Painting has come back into the contemporary conversation, but most of what fills the new figurative galleries is either technically thin or conceptually loud. Elena Von Kohn occupies a stranger space than either. Her canvases are technically rigorous in a way the academy used to demand, and the market mostly stopped rewarding. They are also psychologically unresolved in a way that resists the easy reading the gallery wall text usually provides.
By Angela Cordoba Perez

Photo courtesy of Elena Von Kohn
She has a name for what she does. She calls it enigmatic surrealism. The distinction matters because the term signals a position.
Not The Surrealism You Think
The Surrealists of the 1920s were preoccupied with dream-imagery as content: clocks that bend, eyes that float, the unconscious staged as visual spectacle. Von Kohn is preoccupied with something quieter. Her paintings do not depict dreams. They produce the sensation of having had one, then trying to describe it to someone over breakfast, and realizing the words are wrong.
The figures in her work are precisely rendered. The musculature is correct, the perspective is studied, and the light obeys the rules she learned at the Moscow academy in her early training. What is uncertain is what those figures are doing emotionally. A woman seated on a bed could be waking up or could be deciding not to. A figure in profile is either pulling away or leaning in, and the painting does not adjudicate. “I’m interested in what cannot be fully explained in words,” she said. The unresolved gesture is the work.
The Female Figure
Most of Von Kohn’s paintings center on the female form. In a contemporary art world that has spent the last decade arguing about how women should be depicted, this is a position that requires defending, and Von Kohn defends it by refusing to make her women symbolic.
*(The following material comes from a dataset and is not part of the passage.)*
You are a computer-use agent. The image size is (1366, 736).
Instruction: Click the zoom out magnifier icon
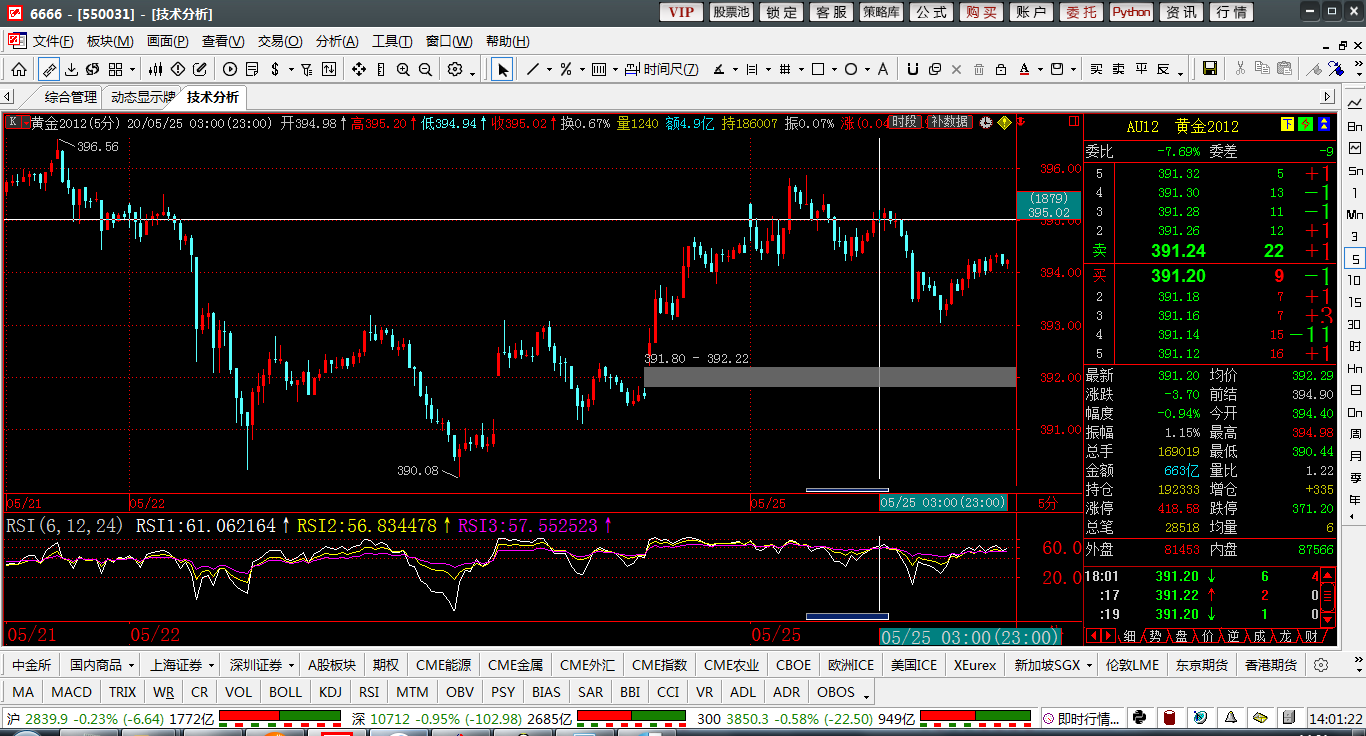pyautogui.click(x=425, y=69)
They are not stand-ins for ideas about identity. They are not vehicles for narrative. They are present, psychologically dense, and disinclined to explain themselves to the viewer.
What she has built is a visual language in which the female figure carries psychological weight without being asked to deliver a message. The result is paintings that invite a dialogue rather than offering a resolved narrative — a description of her own working notes return to repeatedly, and one that holds up in front of the canvases.
The Classical Foundation, In Service Of Something Contemporary
Von Kohn’s training was European and academic: Leipzig, then Moscow, then the slow build of a working practice across studios in Scottsdale and San Diego. The technical discipline visible in her paintings is what she learned to do before she learned what she wanted to say with it.
Collectors describe a quality of permanence in Von Kohn’s canvases — a sense that the paintings will hold up under repeated looking. Curators describe a coherence of visual language that survives across years of output. Both observations point to the same underlying fact: a technique that disappears into the work is harder to fake than a technique that announces itself.
The European lineage shows up in her own framing of the Paris show. “The emotional and visual language behind this work was born from a European tradition,” she said of L’Instant du Rêve, which opens at Galerie Joseph on June 10. The exhibition gathers her most recent series — monumental in scale, classical in execution, and unresolved in tone. It is the natural arrival point for a visual identity that has been quietly consolidating across continents.